- _EXERCISE PROMPT_: Where the string "click" occurs in a line of the data below, that line should be copied.

[[ SUPPLIED RECORDS, beginning ]]

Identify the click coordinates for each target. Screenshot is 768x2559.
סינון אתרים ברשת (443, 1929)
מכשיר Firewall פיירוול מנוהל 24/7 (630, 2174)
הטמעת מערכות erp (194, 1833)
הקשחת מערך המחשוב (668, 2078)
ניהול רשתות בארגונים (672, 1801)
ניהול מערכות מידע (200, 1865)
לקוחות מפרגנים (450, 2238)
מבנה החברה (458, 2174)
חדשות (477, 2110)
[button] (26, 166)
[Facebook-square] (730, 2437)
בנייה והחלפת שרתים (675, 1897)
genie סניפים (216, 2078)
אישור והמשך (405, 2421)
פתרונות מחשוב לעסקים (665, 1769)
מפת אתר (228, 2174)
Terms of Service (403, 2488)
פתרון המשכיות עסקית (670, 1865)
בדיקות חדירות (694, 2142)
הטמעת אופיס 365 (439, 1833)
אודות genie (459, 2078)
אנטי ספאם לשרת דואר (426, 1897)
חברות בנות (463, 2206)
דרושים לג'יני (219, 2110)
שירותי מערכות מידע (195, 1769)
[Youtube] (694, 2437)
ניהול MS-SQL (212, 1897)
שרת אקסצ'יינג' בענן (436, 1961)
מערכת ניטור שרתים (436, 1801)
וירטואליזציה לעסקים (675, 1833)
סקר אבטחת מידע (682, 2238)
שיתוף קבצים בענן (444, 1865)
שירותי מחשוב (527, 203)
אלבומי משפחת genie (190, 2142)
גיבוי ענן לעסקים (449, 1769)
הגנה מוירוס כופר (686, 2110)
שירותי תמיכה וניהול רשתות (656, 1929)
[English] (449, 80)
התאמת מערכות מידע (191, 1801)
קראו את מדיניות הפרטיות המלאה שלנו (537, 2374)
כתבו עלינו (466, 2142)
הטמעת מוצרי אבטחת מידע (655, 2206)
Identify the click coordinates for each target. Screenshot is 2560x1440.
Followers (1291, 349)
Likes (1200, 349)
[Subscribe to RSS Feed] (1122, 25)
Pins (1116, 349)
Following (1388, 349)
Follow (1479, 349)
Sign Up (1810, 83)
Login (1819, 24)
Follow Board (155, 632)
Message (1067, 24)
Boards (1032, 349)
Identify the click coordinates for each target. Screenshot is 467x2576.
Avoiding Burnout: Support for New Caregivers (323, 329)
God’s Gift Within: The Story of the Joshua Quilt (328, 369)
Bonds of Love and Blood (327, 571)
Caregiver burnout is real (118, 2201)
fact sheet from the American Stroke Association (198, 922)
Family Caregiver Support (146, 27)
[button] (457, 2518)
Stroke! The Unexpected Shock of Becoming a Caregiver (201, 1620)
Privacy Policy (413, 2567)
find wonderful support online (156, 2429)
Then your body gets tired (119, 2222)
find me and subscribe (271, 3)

[[ SUPPLIED RECORDS, end ]]

- _EXERCISE SOLUTION_:
Identify the click coordinates for each target. Screenshot is 768x2559.
Identify the click coordinates for each target. Screenshot is 2560x1440.
Identify the click coordinates for each target. Screenshot is 467x2576.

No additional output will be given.